ASSIGNMENT: Each line of the material below must be transcribed exactly.

Start of SUPPLIED DATA

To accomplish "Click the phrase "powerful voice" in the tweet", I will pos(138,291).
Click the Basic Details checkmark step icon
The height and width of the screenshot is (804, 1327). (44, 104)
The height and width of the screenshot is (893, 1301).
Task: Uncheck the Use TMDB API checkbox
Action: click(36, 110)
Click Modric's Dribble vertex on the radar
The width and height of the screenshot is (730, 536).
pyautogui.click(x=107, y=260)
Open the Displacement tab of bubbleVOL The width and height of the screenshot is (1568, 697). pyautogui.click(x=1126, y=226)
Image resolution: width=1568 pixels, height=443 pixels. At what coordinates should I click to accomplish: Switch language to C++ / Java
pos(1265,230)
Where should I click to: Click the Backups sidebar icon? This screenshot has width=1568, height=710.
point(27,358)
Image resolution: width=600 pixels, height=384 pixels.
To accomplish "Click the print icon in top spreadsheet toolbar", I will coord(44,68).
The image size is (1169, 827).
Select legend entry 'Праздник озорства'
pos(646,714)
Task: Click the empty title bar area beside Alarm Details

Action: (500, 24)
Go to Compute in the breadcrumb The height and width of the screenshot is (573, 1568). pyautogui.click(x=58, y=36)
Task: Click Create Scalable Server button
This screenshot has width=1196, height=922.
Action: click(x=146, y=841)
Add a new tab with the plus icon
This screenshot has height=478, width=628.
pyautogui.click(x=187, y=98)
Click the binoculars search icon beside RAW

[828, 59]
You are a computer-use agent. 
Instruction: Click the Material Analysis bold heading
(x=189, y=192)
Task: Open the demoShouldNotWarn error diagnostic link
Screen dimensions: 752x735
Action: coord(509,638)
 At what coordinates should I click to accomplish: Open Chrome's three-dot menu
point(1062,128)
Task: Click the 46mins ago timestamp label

End of SUPPLIED DATA

RESULT FOR THIS EXERCISE:
To accomplish "Click the phrase "powerful voice" in the tweet", I will pos(138,291).
Click the Basic Details checkmark step icon
The height and width of the screenshot is (804, 1327). (44, 104)
The height and width of the screenshot is (893, 1301).
Task: Uncheck the Use TMDB API checkbox
Action: click(36, 110)
Click Modric's Dribble vertex on the radar
The width and height of the screenshot is (730, 536).
pyautogui.click(x=107, y=260)
Open the Displacement tab of bubbleVOL The width and height of the screenshot is (1568, 697). pyautogui.click(x=1126, y=226)
Image resolution: width=1568 pixels, height=443 pixels. At what coordinates should I click to accomplish: Switch language to C++ / Java
pos(1265,230)
Where should I click to: Click the Backups sidebar icon? This screenshot has width=1568, height=710.
point(27,358)
Image resolution: width=600 pixels, height=384 pixels.
To accomplish "Click the print icon in top spreadsheet toolbar", I will coord(44,68).
The image size is (1169, 827).
Select legend entry 'Праздник озорства'
pos(646,714)
Task: Click the empty title bar area beside Alarm Details

Action: (500, 24)
Go to Compute in the breadcrumb The height and width of the screenshot is (573, 1568). pyautogui.click(x=58, y=36)
Task: Click Create Scalable Server button
This screenshot has width=1196, height=922.
Action: click(x=146, y=841)
Add a new tab with the plus icon
This screenshot has height=478, width=628.
pyautogui.click(x=187, y=98)
Click the binoculars search icon beside RAW

[828, 59]
You are a computer-use agent. 
Instruction: Click the Material Analysis bold heading
(x=189, y=192)
Task: Open the demoShouldNotWarn error diagnostic link
Screen dimensions: 752x735
Action: coord(509,638)
 At what coordinates should I click to accomplish: Open Chrome's three-dot menu
point(1062,128)
Task: Click the 46mins ago timestamp label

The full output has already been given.